The comparison of chromosomal sequences allows the identification of the unique genomic signatures of pathogens for the purposes of infection control and "microbial forensics." Molecular typing methodologies, in contrast to classical phenotypic methods, allow the discrimination of variations among strains within a species, the elucidation of the route of contamination, the identification of the source of infection as well as the analysis of epidemics. The identification of the natural reservoir and any possible intermediate hosts of pathogens is critical for understanding the transmission modes, designing a long-term disease control strategy, and preventing future reintroduction ). Bioinformatics assisted biosurveillance addresses the inefficiencies of traditional surveillance, as well as the need for a more timely and comprehensive infectious disease monitoring and control.

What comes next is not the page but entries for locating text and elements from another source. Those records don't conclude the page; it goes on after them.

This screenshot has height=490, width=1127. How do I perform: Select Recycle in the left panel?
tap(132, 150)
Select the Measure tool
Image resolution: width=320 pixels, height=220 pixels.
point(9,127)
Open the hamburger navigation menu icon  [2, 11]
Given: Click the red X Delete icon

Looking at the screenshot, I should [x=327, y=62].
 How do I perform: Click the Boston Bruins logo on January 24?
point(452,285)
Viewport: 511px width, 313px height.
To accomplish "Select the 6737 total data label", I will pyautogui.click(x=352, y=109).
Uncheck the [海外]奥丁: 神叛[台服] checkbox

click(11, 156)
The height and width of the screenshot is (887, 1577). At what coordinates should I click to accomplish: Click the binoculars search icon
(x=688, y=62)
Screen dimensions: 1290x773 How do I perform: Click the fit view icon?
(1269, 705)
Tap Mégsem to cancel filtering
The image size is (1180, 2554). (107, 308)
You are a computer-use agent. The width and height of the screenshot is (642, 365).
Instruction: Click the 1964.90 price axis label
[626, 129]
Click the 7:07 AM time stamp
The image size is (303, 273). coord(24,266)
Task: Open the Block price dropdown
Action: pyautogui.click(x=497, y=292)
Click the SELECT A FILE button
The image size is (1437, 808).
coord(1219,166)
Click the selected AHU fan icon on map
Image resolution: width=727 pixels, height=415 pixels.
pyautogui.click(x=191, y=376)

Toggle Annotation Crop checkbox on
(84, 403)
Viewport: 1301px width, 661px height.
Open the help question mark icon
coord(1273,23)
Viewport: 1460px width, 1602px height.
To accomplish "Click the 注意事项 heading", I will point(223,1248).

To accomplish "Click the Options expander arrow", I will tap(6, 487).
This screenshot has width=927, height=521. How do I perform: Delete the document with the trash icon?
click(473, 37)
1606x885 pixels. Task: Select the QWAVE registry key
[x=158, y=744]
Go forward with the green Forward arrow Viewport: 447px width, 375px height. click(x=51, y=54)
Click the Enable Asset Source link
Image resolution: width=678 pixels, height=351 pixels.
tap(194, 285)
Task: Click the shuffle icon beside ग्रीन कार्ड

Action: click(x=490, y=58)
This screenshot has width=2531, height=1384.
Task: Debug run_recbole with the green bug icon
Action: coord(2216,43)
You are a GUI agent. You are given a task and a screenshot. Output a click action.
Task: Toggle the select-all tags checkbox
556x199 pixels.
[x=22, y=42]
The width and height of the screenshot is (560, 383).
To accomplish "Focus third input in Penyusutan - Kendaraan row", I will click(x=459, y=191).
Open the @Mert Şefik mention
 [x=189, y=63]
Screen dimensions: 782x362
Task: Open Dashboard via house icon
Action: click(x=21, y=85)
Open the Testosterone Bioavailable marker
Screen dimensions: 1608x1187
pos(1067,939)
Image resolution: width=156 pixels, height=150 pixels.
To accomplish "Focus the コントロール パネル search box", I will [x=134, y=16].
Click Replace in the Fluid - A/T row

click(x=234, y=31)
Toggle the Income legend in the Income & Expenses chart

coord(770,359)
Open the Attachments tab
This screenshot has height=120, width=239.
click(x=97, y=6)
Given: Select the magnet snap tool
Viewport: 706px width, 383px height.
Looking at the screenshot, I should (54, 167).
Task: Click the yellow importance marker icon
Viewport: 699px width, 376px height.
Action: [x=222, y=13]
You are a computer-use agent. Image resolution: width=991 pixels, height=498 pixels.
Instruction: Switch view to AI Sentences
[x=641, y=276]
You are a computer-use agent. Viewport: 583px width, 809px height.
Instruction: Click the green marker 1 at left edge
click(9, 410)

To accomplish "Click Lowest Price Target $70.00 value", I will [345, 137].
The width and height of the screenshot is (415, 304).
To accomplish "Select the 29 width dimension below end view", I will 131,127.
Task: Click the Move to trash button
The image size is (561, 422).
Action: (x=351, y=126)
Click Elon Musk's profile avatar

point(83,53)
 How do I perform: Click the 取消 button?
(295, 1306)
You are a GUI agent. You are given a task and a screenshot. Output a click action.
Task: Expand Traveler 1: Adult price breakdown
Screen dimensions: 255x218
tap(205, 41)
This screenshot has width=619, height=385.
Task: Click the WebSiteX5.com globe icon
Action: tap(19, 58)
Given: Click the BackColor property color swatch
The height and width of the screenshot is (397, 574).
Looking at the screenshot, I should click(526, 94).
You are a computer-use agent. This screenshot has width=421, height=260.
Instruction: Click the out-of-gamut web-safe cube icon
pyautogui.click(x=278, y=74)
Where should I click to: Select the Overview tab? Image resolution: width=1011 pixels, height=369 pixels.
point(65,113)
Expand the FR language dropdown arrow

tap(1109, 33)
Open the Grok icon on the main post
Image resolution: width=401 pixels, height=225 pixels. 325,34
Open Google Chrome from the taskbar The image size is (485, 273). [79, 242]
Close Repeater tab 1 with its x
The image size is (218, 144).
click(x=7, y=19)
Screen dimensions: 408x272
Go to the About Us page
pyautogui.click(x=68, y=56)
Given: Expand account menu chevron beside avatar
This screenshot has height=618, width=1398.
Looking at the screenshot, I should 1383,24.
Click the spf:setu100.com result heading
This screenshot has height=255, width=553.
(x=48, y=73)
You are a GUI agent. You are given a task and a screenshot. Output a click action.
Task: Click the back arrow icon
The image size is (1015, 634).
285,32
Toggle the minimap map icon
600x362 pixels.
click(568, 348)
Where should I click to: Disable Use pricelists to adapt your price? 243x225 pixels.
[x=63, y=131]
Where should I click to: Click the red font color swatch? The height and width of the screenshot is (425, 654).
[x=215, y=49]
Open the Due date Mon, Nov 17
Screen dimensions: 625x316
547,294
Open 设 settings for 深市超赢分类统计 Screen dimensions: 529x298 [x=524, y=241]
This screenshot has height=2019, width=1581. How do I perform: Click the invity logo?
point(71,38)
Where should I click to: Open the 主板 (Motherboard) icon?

It leverages on recent breakthroughs in the rapid, high-throughput molecular profiling of microorganisms and text mining, as well as on the growing electronic body of knowledge about the molecular epidemiology of pathogens with epidemic potential. Such a framework combines the genetic and geographic data of a pathogen to reconstruct its history and to identify the migration routes through which the strains spread regionally and internationally (Cantón 2005; Sintchenko et al. 2008b) . Computer-based geographic information systems (GIS) have offered an efficient way to visualize the dynamics of the transmission of infections, especially in the setting of a community outbreak (McKee et al. 2000; Schreiber et al. 2007) .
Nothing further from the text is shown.